PROMPT:
In the KVO text below, which kind of key-paths does the quoted documentation say the keyPathsForValuesAffectingValueForKey: method does not support?

DOCUMENT TEXT:

I have a class that I need to extend by a (readonly) property exposing a collection. That collection is not backed by an instance variable. Instead it contains a filtered subset of elements of another collection declared on the same class. I need that subset property to be KVO compliant so I can bind to it. I can't manipulate or subclass my particular class to achieve that, so I need to accomplish my goal in a category.
In the case of a non-collection property depending on a non-collection property it would be very simple to make it KVO compliant even in a category. I could just implement
+ (NSSet<NSString *> *)keyPathsForValuesAffectingValueForDependentProperty {
return [NSSet setWithObject:@"originalProperty"];
}
However where Apple suggests that, the documentation also states: "The keyPathsForValuesAffectingValueForKey:
method does not support key-paths that include a to-many relationship." Indeed it doesn't. And how should it? The KVO framework can't know in which way and when a dependent collection will change when the original collection is altered. For that problem Apple than proposes two solutions:
NSManagedObjectContext
instance in case of using Core Data.Since I am using a category both options seem to be inapplicable. Where would I register and (safely) unregister? I can't just start replacing methods of the base class like - (instancetype)init;
or dealloc
, and I can't extend them because I'm not in a subclass, so no calls to super
. What is the best way to achieve this? Method swizzling? Mixing in some dirty lowland C code I haven't heard about yet calling to the Obj-C runtime? Something very obvious I've overlooked? To keep things simple: In my case it would suffice if I can send just willChangeValueForKey:
and didChangeValueForKey:
messages for my dependent property on every change of the original property, no matter the kind of change.

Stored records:
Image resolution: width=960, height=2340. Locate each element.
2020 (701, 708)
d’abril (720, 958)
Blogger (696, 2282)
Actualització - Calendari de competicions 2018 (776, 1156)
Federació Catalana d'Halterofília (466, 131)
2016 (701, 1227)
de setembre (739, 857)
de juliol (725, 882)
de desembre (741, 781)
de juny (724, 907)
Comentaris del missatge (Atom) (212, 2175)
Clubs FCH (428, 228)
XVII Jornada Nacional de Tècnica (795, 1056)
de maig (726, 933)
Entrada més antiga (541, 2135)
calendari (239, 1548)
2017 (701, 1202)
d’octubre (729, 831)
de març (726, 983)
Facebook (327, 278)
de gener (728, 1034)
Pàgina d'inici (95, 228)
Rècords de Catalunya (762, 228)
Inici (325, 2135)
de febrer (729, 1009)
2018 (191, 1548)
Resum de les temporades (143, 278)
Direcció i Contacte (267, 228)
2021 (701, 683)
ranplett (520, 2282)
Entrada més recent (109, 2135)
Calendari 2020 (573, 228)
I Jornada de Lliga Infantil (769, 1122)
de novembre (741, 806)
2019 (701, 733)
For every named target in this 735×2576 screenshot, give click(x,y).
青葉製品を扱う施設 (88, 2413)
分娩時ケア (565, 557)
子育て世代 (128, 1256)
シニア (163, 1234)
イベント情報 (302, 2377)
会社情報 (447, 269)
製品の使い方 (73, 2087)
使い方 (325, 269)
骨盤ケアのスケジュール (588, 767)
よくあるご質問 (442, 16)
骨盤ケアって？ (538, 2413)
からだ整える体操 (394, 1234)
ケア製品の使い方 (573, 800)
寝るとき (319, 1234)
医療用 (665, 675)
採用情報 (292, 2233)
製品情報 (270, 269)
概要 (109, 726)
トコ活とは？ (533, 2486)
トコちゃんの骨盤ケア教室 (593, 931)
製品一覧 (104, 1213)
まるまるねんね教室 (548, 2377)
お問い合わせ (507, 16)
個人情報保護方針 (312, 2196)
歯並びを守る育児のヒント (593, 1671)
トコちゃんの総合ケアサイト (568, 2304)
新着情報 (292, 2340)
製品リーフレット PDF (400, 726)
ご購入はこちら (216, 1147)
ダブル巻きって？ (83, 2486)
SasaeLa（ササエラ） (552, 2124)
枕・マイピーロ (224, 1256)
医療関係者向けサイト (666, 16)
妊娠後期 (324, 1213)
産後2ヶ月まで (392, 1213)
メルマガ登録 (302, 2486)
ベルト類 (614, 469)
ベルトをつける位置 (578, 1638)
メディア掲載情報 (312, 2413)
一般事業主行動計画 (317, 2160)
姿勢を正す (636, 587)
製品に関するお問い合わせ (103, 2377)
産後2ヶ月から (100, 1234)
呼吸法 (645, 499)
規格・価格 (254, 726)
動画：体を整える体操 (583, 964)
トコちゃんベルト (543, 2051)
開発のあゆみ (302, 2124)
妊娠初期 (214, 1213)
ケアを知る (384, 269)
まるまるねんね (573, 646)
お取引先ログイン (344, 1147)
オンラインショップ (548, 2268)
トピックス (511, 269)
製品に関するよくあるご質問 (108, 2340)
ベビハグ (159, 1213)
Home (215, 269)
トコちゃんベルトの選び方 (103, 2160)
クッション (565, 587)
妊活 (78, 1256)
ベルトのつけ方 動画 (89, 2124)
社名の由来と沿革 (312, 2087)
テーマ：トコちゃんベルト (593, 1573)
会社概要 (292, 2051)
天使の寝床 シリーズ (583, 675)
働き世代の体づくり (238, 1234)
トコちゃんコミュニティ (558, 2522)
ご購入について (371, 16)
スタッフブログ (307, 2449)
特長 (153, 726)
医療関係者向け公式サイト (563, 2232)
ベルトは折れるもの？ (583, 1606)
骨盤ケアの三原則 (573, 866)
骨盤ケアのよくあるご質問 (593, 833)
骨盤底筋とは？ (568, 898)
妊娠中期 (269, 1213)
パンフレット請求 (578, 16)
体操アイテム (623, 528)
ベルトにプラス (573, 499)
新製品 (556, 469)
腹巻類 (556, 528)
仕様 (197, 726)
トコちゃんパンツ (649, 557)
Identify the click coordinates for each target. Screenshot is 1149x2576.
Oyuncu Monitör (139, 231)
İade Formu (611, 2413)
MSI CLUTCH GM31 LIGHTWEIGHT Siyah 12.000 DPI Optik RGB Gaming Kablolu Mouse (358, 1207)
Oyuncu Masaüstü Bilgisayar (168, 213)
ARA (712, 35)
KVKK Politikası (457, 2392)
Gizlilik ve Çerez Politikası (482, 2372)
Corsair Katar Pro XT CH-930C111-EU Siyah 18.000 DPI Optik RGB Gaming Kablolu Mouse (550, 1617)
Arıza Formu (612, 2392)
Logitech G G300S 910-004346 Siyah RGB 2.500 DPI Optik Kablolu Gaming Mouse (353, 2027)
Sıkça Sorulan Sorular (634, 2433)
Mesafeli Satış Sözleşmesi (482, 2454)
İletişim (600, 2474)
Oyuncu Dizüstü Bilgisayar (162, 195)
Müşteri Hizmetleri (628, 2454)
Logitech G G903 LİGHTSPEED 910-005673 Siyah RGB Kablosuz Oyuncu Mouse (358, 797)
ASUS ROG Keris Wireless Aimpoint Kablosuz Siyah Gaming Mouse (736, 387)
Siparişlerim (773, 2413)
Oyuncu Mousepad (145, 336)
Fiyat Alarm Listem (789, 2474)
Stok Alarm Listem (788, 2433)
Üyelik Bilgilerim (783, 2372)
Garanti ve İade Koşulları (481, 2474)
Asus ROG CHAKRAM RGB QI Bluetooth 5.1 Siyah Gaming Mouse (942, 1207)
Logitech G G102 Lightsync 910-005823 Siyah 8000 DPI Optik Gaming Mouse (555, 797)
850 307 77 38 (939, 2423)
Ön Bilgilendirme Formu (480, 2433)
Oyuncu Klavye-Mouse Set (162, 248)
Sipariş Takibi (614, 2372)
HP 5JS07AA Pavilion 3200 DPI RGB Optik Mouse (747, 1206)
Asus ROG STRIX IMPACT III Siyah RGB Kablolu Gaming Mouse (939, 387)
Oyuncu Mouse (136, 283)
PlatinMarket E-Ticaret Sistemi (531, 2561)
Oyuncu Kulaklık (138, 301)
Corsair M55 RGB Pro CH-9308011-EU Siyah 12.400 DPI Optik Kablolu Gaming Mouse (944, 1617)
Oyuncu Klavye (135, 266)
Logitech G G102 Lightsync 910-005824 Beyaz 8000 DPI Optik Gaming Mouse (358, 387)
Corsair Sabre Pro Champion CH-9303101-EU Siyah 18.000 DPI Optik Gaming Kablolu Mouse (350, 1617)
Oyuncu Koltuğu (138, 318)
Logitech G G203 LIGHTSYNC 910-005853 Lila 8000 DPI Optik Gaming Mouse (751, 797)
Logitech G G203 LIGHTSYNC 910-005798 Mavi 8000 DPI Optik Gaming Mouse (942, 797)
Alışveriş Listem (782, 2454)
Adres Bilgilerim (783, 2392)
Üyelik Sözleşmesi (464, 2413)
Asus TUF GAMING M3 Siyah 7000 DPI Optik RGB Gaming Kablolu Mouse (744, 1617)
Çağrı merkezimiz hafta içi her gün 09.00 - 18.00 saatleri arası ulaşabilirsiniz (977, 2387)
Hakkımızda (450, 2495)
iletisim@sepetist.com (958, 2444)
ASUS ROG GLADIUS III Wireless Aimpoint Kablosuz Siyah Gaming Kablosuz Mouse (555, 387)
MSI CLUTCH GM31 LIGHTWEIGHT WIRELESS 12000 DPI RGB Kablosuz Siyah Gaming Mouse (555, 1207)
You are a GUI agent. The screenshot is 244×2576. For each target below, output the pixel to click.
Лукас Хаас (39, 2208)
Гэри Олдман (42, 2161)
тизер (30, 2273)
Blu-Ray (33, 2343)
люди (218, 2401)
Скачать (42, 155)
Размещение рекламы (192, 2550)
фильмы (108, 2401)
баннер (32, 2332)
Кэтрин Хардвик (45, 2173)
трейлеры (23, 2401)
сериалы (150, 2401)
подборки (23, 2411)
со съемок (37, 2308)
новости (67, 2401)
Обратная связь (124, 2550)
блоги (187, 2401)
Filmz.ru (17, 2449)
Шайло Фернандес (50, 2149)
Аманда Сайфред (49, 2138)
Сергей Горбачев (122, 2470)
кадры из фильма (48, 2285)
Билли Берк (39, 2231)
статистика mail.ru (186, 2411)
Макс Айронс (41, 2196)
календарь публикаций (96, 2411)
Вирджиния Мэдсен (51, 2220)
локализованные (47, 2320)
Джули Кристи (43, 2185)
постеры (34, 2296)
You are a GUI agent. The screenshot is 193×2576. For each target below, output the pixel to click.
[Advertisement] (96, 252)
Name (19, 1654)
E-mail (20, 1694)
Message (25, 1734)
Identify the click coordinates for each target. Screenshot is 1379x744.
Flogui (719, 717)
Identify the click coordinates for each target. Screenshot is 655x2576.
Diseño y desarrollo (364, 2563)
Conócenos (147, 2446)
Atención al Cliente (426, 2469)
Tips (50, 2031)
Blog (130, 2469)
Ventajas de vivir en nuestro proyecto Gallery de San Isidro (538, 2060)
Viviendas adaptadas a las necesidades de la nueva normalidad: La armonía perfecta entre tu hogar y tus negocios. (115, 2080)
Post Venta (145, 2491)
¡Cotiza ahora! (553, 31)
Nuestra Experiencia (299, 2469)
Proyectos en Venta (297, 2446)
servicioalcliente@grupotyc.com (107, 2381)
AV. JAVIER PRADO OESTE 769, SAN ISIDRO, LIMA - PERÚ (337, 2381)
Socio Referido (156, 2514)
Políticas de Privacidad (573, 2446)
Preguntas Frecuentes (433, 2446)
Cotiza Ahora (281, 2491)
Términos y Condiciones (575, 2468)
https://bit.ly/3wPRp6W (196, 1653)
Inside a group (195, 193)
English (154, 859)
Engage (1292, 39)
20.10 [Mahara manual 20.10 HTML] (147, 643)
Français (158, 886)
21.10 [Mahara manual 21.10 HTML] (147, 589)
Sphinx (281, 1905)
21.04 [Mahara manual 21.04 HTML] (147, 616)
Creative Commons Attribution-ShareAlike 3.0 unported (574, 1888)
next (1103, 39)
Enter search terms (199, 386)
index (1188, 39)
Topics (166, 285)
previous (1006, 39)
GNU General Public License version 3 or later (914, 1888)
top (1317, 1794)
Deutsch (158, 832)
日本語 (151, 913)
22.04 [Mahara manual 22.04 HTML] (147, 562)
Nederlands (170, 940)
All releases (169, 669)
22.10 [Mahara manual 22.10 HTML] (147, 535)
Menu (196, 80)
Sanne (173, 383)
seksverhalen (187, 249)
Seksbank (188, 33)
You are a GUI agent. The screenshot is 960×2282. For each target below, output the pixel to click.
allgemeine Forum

YOUR SOLUTION:
Key-paths that include a to-many relationship.